1.lambda expression
[capture list] (parameter list) mutable - > return value type {function body}
mutable: by default, lambda expressions have const attribute by default. mutable can cancel its const attribute. Note: when using this modifier, the parameter list cannot be omitted even if it is empty
When there is no mutable in the parameter list, if it is empty, it can be omitted, and the return value type can also be omitted
[]: capture list. At the beginning of lambda expression, the compiler can capture context variables for lambda expression to reduce parameters
Capture list description
The capture list describes which data in the context can be used by lambda, and whether it is passed by value or reference.
[var]: indicates the value transfer method and captures the variable var
[= =: indicates that the value transfer method captures all variables in the parent scope (this is included in the member function)
[& var]: refers to the reference transfer capture variable var
[&]: indicates that reference passing captures all variables in the parent scope (including this)
be careful:
a. The parent scope refers to the statement block containing the lambda function
b. Syntactically, the capture list can be composed of multiple capture items and separated by commas
eg:
- [=, & a, & b]: capture variables a and b by reference transfer, and all other variables by value transfer
- [&, a, this]: capture variables A and this in value transfer mode and other variables in reference mode
c. The capture list does not allow variables to be passed repeatedly, otherwise it will lead to compilation errors.
eg:
[=, a]: = all variables have been captured by value transfer, and a is repeated
d.
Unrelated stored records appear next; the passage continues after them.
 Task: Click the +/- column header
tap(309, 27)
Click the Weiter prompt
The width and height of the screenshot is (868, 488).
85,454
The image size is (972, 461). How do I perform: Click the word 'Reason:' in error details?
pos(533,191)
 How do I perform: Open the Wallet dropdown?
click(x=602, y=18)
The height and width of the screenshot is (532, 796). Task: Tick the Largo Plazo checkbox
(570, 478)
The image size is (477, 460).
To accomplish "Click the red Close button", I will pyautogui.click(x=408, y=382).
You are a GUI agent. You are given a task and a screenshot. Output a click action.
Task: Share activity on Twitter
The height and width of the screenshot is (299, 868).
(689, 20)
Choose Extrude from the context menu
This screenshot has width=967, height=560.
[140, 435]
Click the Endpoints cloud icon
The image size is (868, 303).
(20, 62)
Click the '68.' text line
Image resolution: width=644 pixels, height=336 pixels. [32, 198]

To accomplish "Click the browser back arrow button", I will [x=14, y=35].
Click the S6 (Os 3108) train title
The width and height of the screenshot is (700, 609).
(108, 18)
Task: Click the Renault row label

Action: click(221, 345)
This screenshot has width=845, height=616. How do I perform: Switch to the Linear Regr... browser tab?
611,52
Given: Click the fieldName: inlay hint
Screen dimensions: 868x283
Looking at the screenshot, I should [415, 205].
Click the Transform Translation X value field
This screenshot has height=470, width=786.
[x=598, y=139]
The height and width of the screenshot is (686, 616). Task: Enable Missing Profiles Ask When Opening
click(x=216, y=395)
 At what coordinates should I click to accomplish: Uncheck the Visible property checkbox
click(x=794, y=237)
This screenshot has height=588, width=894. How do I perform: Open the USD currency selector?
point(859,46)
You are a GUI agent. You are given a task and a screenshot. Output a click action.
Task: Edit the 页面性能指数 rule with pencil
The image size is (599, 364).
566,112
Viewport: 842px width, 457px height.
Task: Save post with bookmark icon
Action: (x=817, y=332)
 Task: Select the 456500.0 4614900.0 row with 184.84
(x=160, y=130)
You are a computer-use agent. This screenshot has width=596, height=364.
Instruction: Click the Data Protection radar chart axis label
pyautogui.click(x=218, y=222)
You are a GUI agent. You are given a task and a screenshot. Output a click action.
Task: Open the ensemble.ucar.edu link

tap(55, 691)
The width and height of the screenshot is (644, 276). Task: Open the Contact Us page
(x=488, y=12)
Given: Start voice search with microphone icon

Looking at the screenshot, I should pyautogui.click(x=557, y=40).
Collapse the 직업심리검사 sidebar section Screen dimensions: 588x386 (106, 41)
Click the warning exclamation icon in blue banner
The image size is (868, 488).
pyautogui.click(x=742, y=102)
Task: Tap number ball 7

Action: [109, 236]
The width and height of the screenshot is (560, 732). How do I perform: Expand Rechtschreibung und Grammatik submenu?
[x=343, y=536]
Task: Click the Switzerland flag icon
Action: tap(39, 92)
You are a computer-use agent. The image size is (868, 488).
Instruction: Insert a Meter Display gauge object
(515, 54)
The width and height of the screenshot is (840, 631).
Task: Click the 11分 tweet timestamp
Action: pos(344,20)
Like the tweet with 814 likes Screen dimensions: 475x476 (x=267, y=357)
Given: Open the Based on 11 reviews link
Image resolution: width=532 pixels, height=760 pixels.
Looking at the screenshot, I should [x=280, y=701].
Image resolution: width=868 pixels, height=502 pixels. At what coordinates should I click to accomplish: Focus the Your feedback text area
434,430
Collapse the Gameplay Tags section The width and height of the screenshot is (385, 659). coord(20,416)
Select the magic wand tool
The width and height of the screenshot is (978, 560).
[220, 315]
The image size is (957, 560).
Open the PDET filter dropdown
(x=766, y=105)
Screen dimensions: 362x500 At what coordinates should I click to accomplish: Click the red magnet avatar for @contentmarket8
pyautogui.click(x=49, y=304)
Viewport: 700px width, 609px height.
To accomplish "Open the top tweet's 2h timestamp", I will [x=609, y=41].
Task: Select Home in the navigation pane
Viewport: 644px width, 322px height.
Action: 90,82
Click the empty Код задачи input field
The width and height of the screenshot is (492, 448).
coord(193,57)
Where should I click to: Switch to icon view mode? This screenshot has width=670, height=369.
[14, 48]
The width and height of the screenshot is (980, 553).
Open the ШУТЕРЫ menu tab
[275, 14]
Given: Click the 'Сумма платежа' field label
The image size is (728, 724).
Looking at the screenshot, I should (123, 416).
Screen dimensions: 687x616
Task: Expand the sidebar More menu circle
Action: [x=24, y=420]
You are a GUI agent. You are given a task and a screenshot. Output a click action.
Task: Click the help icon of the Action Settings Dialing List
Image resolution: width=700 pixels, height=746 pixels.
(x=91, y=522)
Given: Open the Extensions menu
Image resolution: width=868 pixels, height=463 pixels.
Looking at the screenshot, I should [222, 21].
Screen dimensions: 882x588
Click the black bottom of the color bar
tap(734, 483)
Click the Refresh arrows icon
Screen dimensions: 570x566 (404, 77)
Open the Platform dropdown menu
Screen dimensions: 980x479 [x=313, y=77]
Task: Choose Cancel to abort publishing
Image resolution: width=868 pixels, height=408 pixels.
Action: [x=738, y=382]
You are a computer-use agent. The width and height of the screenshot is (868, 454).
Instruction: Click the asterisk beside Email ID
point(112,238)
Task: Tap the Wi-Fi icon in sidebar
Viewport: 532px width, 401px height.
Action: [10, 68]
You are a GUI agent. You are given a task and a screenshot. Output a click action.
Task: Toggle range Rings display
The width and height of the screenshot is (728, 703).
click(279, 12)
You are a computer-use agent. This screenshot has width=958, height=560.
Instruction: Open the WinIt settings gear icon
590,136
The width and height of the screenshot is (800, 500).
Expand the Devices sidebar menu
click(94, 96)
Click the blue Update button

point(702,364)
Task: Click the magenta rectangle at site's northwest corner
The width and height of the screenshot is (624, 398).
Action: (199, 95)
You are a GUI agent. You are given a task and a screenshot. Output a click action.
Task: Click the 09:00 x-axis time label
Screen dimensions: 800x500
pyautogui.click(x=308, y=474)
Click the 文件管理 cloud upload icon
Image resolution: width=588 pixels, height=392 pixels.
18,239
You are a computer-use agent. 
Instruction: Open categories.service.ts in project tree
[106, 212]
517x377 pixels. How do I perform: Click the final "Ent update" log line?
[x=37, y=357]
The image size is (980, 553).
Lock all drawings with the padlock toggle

The lambda function capture list outside the scope of the block must be empty
e. lambda expressions cannot be assigned to each other
Eg: lambda expression of C + + swap function
#include<iostream>
using std::cout; using std::endl;
int main()
{
int a = 10; int b = 20;
auto swap = [](int& x, int& y)->void {int tmp = x; x = y; y = tmp; };
//Use snap list
auto swap1 = [&a, &b] {int tmp = a; a = b; b = tmp; };//mutable cancels the constancy of lambda expressions
auto swap2 = [&] {int tmp = a; a = b; b = tmp; };//Reference full snap
return 0;
}
C++11 lambda principle
The lambda expression is converted into an imitation function by the compiler, and the name of the class is lambda+uuid string
eg:
The parameters captured or passed by the operator () calling the functor will be passed to the functor in the form of parameters
Therefore, lambda expressions cannot be assigned to each other because the type names of the two lambda expressions are different
2. Packer
C + + callable object types are:
Function pointer, imitation function, lambda expression
#include<iostream>
using std::cout; using std::endl;
template<class F,class T>
T usF(F f, T t)
{
static int a = 0;
cout << a << endl;
a++;
cout << &a << endl;
return f(a);
}
double fun(double num)
{
return num / 2;
}
struct Functer
{
double operator()(double Num)
{
return Num / 2;
}
};
int main()
{
//Function pointer
cout << usF(fun, 15.6) << endl;
//functor
cout << usF(Functer(), 12.4) << endl;
//lambda expressions
cout << usF([](double Num)->double {return Num / 2; }, 12.4) << endl;
return 0;
}
Analyze the above Codes:
The above function template will be instantiated three times.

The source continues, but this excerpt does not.